Поэтому вряд ли скрытый в тексте Эннеад упрёк Плотина великому предшественнику вполне справедлив, скорее тысячу лет спустя он позволил себе большее, чем тот – описать неописуемое и уму непостижное, к чему всё остальное в лучшем случае может быть лишь ступенью. Правда, для этого пришлось поступиться методом академической диалектики: перед нами нечто иное, нефилософское, для поступательной мысли запретное – рассказ о мистическом, за-умном (μετά-νοια) восхождении:

Пройдя через ступень субстанции, ума, она (душа) наконец перестаёт всё это видеть как нечто вне себя. И затем приближается к тому, что стоит выше всех ноуменов и освещает их своим светом. Тут она покидает всё то знание, которое привело её сюда, и сосредотачивает свои взоры всецело на этой красоте, ничего не имеет в мысли, кроме её одной, а потом, поднятая ещё выше как бы волной этого самого ума и носимая ей, она вдруг усматривает что-то, сама не ведая, что и как. В этом своём видении она чувствует одно – что очи её наполнены светом, но вне себя ничего иного она не видит – видит один свет и больше ничего. Тут не то что на одной стороне свет, а на другой – видимый предмет или обособленно мыслимая сущность; тут один только свет, от которого потом происходит и в котором сохраняет существование всё прочее. Этот самосущий свет рождает из себя ум, но, рождая его, сам не истощается в нём и по-прежнему пребывает в себе, и только потому, что он таков, может произвести другой свет, а будь он иным, тогда этот другой не мог бы существовать. (Энн. VI 7, 36)

Столь сильное переживание, интепретированное как экстатическое слияние, в передаче средствами языка не обычно не останавливается на полдороге. Как правило, и Плотин здесь не исключение, оно характеризуется как «единство с божественностью», «божественное присутствие», «возвращение к себе», «чистый свет» и другими, не менее возвышенными эпитетами. Но каким образом возможна рефлексия подобного опыта, того, что есть один свет и больше ничего? Ведь в описываемом состоянии душа больше не ощущает себя, ибо она слилась с Благом и уже не может сказать, что она такое; она не может сказать, человек она или животное, есть ли она вообще некое бытие или что-либо другое (Энн. VI 9, 10). Оказывается, философ-мистик для этого всё же имеет дистанцию между собой и «предметом» созерцания: в эти минуты сохраняется некоторое самосознание и связь с собой, если стараешься не слишком отрываться от себя ради лучшего самовосприятия (Энн. V 8, 11). Мало того, потом неизбежны полный отрыв и падение в исходное, о чём после пережитого опыта и говорить-то не хочется. Под впечатлением погружения или лучше, по словам Плотина, «восхождения» к простому целому, именуемого им Единым, он относился к факту возврата как к досадному недоразумению, сокрушаясь потерей обретённого и возвращением в плоть. Как известно, философ искренне стеснялся собственной телесности, недоумевая, как его душа некогда оказалась внутри тела (Энн. IV 8, 1). Тем не менее, не только поведано и об этом, но в конечном счёте усмотрена польза в «возвратном движении»: при своём временном возврате к раздвоению он (философ-мистик, М.Ф.) усовершенствуется: прежде всего он осознаёт, что отделён от Бога. Возвращаясь же внутрь себя, он обретает всё, что есть сознание и единство с Богом; освобождаясь затем от сознания из страха несходства с Богом, он наконец остаётся там «один» (Энн. V 8, 11). Следует по достоинству оценить столь ценное свидетельство: в описании цикла «обретение-потеря» перед нами раскрылась одна из ранних рефлексий простого случающегося целого.

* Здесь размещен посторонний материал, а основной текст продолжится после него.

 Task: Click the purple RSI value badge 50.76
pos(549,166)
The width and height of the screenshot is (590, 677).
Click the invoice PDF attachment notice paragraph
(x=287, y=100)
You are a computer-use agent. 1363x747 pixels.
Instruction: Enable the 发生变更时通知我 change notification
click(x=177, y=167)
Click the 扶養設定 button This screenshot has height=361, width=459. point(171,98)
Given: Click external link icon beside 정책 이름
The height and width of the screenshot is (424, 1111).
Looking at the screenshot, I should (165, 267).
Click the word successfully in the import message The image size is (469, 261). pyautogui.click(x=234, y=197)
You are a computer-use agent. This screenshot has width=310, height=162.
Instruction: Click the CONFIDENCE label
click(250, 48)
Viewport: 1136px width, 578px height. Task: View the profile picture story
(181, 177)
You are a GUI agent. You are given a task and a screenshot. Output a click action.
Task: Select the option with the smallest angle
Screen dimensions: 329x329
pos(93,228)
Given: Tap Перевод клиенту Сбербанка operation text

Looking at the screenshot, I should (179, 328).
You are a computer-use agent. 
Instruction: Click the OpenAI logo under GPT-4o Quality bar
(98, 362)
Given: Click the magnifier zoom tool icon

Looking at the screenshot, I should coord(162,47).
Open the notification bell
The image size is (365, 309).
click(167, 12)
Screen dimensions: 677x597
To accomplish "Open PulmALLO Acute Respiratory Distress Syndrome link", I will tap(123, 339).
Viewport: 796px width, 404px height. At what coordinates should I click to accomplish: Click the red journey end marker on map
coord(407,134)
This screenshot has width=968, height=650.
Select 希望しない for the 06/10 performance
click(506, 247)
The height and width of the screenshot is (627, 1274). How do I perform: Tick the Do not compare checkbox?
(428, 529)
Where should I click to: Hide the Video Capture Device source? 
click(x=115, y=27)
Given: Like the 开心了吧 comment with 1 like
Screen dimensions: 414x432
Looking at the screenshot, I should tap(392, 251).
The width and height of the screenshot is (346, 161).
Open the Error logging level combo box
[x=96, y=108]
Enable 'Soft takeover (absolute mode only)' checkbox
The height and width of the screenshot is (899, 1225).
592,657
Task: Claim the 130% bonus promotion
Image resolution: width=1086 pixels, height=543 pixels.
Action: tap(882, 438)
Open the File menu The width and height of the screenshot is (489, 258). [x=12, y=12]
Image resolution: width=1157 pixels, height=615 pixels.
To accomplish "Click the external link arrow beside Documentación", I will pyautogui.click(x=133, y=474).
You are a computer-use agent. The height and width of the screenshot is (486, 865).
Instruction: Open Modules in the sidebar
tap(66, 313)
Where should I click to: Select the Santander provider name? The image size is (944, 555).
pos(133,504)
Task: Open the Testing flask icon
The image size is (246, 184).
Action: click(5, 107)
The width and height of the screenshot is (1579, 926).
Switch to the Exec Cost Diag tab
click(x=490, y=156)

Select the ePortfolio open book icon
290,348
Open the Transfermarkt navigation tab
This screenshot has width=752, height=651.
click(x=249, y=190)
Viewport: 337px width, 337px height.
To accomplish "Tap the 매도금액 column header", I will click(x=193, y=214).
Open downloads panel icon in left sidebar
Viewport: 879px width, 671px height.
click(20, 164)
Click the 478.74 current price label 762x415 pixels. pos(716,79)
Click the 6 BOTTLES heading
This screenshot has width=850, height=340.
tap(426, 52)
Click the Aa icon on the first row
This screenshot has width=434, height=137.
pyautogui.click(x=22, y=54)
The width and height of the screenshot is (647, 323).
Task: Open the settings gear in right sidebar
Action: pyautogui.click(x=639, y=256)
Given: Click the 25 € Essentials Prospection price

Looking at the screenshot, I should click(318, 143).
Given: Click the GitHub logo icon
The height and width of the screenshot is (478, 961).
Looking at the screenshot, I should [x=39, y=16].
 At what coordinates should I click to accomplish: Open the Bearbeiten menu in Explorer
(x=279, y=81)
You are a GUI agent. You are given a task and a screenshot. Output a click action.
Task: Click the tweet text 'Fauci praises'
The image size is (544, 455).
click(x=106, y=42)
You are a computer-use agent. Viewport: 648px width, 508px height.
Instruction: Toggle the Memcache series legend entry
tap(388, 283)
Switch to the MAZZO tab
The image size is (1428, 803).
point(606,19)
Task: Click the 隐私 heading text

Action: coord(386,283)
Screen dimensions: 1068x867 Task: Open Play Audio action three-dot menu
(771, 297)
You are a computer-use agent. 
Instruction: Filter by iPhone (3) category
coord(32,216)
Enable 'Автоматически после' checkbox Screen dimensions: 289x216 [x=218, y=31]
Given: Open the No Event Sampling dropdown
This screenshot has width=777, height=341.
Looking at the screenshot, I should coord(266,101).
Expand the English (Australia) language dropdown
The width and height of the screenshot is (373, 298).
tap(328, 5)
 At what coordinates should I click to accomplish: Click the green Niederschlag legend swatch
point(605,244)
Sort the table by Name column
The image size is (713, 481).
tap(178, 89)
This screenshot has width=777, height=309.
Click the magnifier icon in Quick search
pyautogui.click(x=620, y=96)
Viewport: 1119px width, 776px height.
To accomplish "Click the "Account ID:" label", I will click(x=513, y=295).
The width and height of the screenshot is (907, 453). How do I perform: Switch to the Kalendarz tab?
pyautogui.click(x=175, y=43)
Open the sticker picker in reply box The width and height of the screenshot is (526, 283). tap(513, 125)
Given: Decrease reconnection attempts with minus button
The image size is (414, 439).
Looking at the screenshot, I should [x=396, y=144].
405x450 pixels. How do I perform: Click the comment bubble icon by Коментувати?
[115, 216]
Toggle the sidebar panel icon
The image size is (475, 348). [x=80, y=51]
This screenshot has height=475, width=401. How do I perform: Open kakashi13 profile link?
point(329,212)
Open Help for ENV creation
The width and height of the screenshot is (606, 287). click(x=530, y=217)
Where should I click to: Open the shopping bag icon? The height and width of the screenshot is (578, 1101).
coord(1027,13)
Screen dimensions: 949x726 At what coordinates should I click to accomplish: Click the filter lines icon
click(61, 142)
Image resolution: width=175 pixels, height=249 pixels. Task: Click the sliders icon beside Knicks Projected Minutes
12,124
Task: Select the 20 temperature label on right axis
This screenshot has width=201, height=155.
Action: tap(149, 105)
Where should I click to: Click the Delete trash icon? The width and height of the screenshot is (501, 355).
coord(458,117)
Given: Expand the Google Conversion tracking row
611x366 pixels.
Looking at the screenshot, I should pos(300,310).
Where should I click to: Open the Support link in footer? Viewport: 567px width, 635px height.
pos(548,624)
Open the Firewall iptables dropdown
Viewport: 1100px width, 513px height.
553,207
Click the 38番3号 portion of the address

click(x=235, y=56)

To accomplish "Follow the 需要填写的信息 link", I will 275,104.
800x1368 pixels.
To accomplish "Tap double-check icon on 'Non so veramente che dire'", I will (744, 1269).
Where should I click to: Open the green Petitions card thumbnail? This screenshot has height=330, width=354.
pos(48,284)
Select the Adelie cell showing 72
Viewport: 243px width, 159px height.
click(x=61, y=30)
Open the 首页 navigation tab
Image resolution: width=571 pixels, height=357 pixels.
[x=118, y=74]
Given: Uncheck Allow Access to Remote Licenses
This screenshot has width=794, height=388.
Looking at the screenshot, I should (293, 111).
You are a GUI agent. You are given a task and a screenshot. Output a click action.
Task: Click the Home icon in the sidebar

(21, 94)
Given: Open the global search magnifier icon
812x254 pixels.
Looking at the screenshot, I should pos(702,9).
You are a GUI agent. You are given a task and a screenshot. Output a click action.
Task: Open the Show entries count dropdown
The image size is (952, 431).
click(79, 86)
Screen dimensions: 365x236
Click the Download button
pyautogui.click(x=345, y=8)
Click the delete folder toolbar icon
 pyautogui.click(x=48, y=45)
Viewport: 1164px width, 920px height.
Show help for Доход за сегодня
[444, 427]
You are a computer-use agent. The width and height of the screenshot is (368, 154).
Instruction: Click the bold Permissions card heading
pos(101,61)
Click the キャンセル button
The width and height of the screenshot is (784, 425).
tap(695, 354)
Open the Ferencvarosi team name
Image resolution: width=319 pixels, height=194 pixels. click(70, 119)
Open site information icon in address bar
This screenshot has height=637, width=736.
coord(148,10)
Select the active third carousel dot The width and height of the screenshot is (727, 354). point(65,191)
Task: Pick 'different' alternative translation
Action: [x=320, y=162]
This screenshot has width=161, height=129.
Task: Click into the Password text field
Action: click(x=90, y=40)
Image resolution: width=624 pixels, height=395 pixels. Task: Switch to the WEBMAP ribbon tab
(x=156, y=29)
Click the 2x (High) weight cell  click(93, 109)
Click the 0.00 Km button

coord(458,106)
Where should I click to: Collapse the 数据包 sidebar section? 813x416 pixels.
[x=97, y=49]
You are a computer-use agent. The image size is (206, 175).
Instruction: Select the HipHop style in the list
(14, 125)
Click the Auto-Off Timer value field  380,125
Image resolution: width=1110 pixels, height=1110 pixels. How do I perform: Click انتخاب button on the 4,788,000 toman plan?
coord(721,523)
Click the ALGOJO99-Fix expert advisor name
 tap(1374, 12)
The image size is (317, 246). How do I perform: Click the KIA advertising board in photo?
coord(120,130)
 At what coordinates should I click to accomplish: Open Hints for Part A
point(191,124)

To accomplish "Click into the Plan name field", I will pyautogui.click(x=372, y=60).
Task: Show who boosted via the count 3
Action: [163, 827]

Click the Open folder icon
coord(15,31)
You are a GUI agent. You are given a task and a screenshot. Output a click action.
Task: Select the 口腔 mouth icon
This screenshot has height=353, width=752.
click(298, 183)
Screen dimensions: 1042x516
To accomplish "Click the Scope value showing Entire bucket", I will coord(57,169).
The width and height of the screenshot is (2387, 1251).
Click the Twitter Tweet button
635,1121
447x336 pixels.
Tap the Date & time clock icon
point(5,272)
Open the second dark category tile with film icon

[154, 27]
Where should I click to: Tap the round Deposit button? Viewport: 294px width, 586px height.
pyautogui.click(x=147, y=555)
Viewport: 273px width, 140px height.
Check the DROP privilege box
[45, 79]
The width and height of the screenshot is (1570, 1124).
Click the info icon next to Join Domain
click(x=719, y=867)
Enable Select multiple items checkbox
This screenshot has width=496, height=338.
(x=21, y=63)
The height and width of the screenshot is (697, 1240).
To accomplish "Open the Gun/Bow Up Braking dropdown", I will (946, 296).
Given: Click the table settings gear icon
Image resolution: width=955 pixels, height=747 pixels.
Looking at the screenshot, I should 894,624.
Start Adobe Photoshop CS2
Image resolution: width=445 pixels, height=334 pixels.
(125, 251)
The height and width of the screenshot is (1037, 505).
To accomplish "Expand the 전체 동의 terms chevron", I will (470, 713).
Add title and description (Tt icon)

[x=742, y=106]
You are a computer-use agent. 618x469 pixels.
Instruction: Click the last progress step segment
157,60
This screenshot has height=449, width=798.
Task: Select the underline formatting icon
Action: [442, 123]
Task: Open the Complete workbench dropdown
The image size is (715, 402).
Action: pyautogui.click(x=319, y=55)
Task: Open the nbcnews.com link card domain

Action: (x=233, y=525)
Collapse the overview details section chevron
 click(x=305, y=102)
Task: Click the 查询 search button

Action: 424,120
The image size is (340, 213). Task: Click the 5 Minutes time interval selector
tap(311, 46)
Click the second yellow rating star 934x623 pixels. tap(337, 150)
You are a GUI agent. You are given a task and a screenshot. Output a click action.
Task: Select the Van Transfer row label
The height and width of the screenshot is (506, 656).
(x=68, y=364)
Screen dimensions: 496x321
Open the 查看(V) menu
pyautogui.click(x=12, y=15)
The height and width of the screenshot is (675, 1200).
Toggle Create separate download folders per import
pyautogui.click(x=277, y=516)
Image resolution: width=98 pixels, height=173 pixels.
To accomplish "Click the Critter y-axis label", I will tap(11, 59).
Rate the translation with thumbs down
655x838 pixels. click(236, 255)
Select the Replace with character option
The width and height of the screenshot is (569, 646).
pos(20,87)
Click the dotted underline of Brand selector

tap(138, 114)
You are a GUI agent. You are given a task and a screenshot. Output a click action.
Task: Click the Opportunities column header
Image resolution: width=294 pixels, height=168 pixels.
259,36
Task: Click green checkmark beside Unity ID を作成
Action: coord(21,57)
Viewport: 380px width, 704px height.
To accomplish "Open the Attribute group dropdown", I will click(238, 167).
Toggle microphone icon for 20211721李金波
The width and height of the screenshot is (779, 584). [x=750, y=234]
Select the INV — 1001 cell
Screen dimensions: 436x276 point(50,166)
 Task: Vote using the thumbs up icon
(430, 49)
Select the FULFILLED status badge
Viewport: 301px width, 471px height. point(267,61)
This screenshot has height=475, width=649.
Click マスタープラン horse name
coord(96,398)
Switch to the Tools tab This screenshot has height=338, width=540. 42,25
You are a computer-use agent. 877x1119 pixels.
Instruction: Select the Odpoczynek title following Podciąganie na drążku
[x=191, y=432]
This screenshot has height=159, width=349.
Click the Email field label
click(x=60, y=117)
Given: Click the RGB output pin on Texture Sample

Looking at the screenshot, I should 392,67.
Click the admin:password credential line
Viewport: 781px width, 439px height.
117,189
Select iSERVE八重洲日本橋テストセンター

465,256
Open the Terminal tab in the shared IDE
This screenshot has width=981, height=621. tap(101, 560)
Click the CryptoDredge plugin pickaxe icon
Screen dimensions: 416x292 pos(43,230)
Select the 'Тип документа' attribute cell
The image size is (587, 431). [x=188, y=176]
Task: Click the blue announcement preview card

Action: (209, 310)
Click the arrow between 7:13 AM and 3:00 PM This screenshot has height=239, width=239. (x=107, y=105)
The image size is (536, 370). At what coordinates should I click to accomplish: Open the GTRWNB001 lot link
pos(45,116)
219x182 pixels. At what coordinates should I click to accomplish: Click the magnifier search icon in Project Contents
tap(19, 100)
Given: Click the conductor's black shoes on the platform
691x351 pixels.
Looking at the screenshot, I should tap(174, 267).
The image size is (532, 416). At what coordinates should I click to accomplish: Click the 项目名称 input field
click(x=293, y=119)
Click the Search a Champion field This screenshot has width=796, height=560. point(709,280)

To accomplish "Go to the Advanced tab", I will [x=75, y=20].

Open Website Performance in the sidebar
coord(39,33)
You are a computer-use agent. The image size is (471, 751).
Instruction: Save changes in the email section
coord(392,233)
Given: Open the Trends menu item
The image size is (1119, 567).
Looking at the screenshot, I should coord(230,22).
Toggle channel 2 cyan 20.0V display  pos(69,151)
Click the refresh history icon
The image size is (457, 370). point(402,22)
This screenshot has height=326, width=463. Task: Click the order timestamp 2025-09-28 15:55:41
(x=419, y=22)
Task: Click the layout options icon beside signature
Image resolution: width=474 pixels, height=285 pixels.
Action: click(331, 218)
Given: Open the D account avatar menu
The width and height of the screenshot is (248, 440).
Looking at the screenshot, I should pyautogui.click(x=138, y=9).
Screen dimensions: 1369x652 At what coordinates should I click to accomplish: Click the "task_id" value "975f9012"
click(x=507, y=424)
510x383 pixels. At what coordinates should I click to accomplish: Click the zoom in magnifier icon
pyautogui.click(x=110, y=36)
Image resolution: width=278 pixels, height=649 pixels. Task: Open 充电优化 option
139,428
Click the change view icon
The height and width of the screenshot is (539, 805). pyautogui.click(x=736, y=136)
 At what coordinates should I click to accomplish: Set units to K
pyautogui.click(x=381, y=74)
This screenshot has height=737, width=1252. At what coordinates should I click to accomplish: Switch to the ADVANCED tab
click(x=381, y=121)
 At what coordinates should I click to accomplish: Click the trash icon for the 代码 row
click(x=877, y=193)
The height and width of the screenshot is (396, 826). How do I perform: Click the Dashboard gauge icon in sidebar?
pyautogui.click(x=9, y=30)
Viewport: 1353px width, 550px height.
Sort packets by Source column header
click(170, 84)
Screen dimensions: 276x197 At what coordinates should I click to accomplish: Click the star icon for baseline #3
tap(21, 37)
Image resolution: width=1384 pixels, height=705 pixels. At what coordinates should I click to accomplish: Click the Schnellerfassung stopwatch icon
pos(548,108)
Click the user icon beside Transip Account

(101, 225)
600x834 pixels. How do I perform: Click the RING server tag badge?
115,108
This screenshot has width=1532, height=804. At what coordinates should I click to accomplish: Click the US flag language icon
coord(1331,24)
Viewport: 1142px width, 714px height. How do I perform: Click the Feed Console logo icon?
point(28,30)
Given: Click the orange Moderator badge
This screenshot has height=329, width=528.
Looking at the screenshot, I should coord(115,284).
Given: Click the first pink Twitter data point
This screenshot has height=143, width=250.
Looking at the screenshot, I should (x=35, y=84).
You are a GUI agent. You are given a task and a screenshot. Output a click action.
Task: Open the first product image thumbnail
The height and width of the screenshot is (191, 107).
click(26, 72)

Понятно, случается оно, т.е. выступает как событие во временном потоке, лишь с учётом его до и после, само же по себе состояние простоты характеризуется как нечто, что не пришло, а уже было здесь прежде, чем всё остальное (Энн. V 5, 7) – возможно, именно в силу его совершенной бесструктурности, как пространственной, так и временной: в нём нет никакого до и после. Впечатление и даже убеждённость в том, что в мистическом опыте человек созерцает превечное пребывающее, очень характерны. Что это – «наивный объективизм»? «туземная метафизика»? как бы там ни было, мы должны относиться к такому выводу ранней философии как весьма важному результату, позволяющему экстрагировать из простого случающегося как самостоятельного феномена представление о простом целом – превечном и пребывающем.

Самой главной, на наш взгляд, особенностью мистического подхода является «вертикальность» движения: к Единому как к простому нужно именно восходить, минуя область любых различений, Оно превышает всё умное и душевное, завершая собой иерархическую вертикаль. Позже целые поколения мистиков средневековья и нового времени отметились на этом славном пути – красочного описания экстатического восходящего слияния с… (далее подставить нужное, соответствующее времени, месту, культурному контексту.), которое только потому всякий раз и возможно, что трудное восхождение заканчивается неизбежным нисхождением: вернулся и записал – если при рассудке остался. Такое положение дел не может считаться самодостаточным и каждый мистик остаётся приубеждении, что настанет минута, когда созерцание станет постоянным, и тело уже не будет препятствием (Энн. VI 9, 10)3. Всего, по свидетельству Порфирия, в полной мере осуществить такое восхождение в течение жизни Плотину удалось четыре раза, а самому Порфирию – лишь один. Сколько было попыток и приближений мы не знаем, но это и неважно – они наверняка были . Ценность «возвращения» чаще либо отрицается, либо принижена практикующим «путь восхождения». Между тем, именно оно формулирует и формирует, завершая, весь суммарный опыт как таковой – опыт феномена (см. ниже).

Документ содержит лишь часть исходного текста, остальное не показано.